M&A activity in the global automotive sector plunged in the third quarter, PricewaterhouseCoopers LLP said in a report, citing fewer big-ticket deals.
Mergers and acquisitions around the world have sunk to three-year lows, accelerated by trade tensions and growing economic uncertainty.
The size of automotive deals in the quarter declined to $7 billion in the quarter from $18 billion a year earlier, PwC said.
The industry's M&A volumes tumbled to a seven-quarter low, falling 16.5% to 197 deals, according to the report.
Hyundai Motor Co's $1.6 billion joint venture with U.S.-based Aptiv Plc was the biggest deal in terms of value in the quarter.
The industry deal volume has fallen by 24% to 604 deals so far this year, while the deal size has halved to $31 billion, the auditing firm said.
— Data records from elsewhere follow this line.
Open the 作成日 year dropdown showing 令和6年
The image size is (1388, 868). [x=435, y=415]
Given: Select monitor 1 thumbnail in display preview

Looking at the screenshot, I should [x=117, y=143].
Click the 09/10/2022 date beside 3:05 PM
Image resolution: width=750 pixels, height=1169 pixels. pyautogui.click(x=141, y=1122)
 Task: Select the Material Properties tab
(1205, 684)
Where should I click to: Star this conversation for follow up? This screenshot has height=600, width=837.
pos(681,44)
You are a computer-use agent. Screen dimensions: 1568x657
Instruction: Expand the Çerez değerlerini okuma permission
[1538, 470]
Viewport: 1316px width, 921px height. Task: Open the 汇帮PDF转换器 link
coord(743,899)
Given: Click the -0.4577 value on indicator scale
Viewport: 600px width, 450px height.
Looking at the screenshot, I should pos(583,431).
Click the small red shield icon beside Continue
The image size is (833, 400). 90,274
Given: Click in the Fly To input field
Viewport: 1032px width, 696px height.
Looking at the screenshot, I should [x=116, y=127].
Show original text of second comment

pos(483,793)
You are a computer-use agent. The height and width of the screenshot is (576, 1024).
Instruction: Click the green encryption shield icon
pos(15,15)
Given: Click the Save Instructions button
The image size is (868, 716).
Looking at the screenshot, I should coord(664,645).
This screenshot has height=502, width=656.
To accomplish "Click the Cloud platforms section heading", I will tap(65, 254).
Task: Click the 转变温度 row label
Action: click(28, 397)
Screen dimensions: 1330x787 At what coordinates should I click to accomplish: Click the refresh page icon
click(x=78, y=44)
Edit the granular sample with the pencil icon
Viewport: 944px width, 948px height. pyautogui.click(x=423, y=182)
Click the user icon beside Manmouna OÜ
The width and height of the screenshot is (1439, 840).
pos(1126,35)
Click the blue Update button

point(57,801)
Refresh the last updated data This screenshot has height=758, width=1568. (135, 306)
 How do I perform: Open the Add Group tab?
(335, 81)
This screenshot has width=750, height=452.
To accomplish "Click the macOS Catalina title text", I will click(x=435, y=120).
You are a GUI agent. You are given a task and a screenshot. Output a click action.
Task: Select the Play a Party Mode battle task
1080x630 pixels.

German auto parts maker ZF Friedrichshafen AG's $7.4 billion deal to buy WABCO Holdings in March is the biggest automotive deal so far in 2019.
Although technology was the main driver of M&A activity in the third quarter, it might not be so going forward with the sector facing leaner times, PwC said.
"Deal makers are letting the dust settle and are focusing on the development of their previous bets," PwC said.
However, with both strategic and financial investors remaining in a position to buy, there is reason to believe M&A could bounce back if more attractive assets become available, PwC said.